(Word and element location data)
§ §

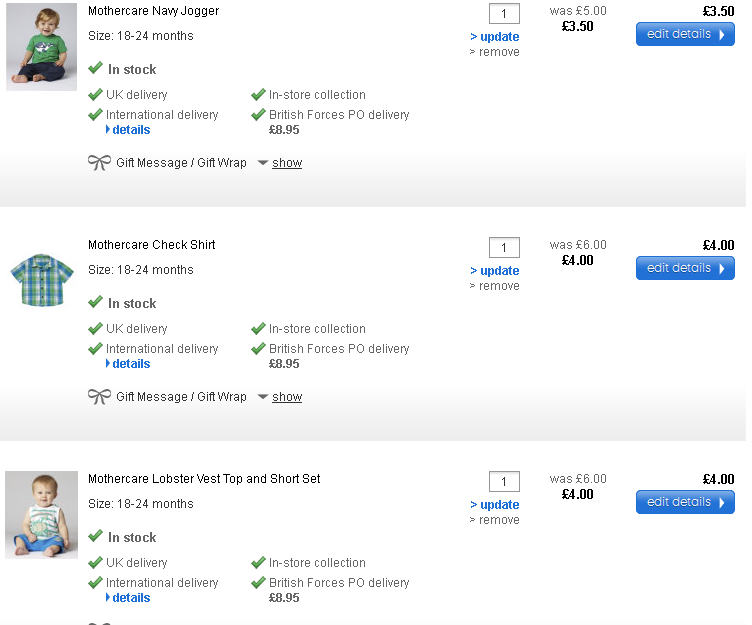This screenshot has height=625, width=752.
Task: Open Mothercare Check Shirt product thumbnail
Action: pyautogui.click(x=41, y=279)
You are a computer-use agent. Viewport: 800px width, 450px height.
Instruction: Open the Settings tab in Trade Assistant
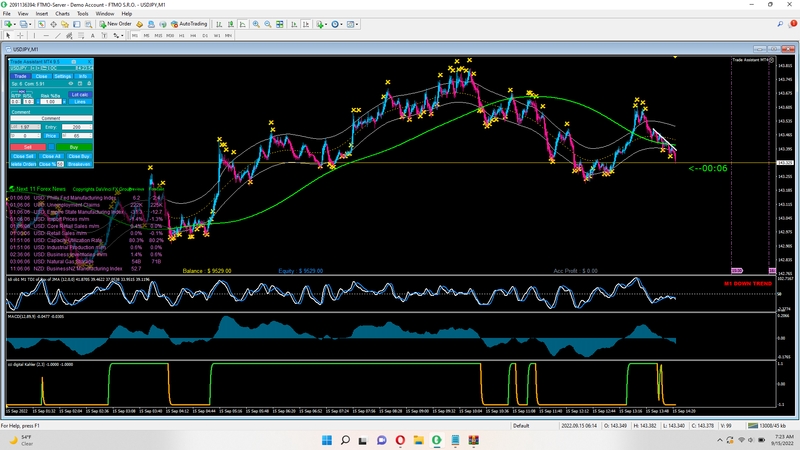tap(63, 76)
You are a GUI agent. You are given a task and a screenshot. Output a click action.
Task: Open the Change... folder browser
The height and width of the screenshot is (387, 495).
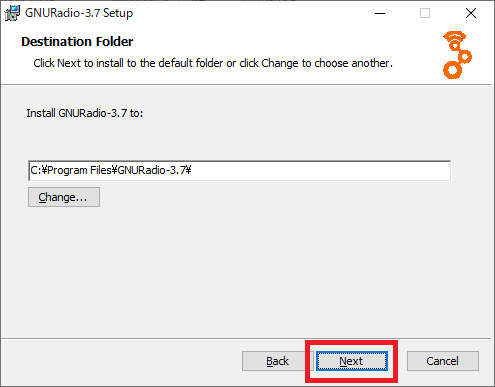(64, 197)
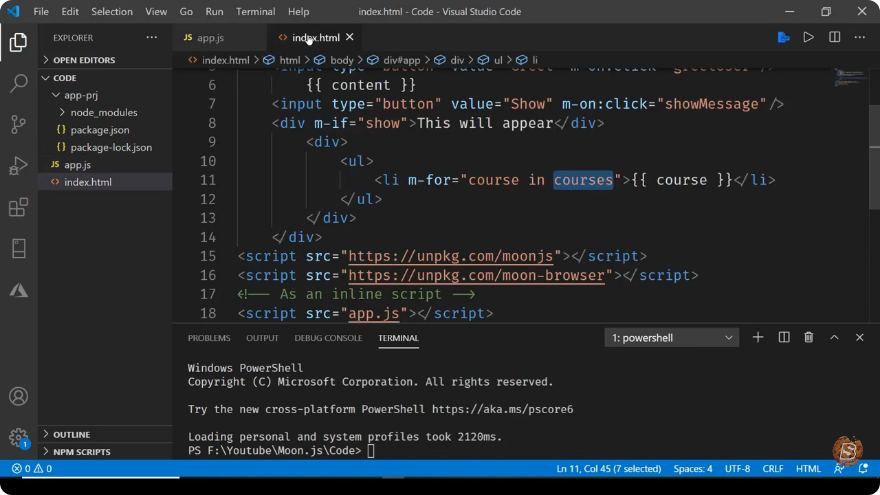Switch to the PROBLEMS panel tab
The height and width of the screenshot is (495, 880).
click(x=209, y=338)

§ §

Lay out every line of the rows above as a Markdown table with the columns No. and Line, numbering the lines in order and skipping blank ones. Leave the pictures out.

| No. | Line |
|---|---|
| 1 | This screenshot has height=625, width=752. |
| 2 | Task: Open Mothercare Check Shirt product thumbnail |
| 3 | Action: pyautogui.click(x=41, y=279) |
| 4 | You are a computer-use agent. Viewport: 800px width, 450px height. |
| 5 | Instruction: Open the Settings tab in Trade Assistant |
| 6 | tap(63, 76) |
| 7 | You are a GUI agent. You are given a task and a screenshot. Output a click action. |
| 8 | Task: Open the Change... folder browser |
| 9 | The height and width of the screenshot is (387, 495). |
| 10 | (64, 197) |
| 11 | Switch to the PROBLEMS panel tab |
| 12 | The height and width of the screenshot is (495, 880). |
| 13 | click(x=209, y=338) |